> [Exercise brief]
In the blog post about The Bay Citizen, why did the writer quote Kafka to Zusha Elinson? Answer in one to three sentences.

Showing posts with label anonymous. Show all posts
Showing posts with label anonymous. Show all posts

Saturday, January 5, 2013

The Bay Citizen & Bedbug Journalism

"The correct perception of a matter and a misunderstanding of the  same matter do not preclude each other."          Franz Kafka

Some time ago I quoted Kafka's bit of wisdom to Zusha Elinson, the writer of the Bay Citizen's Cab complaints climb in San Francisco. It was my way of having a heart to heart with a young reporter. I was trying to subtly let him know that he lacked a firm grasp of both subject matter and context in his pieces on taxicabs. He laughed but missed my message.

> [Information shown]
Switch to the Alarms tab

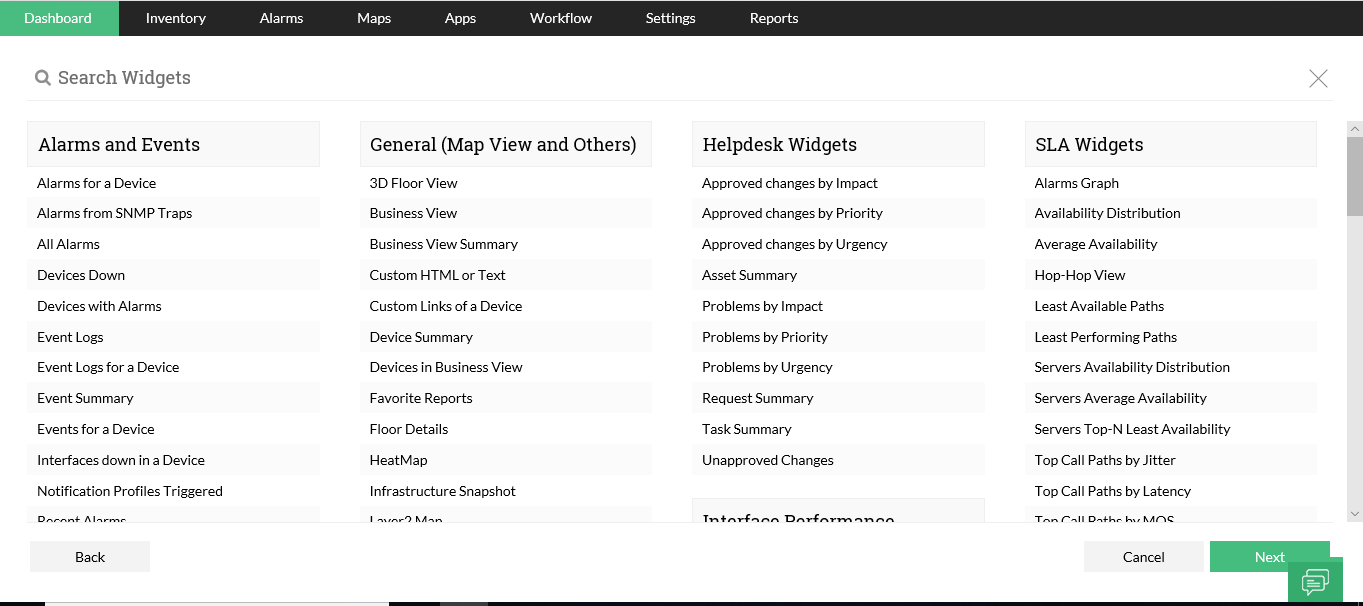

> [Written response]
The quote was meant as a heart-to-heart with a young reporter. The writer was trying to subtly tell Elinson that he lacked a firm grasp of both subject matter and context in his pieces on taxicabs.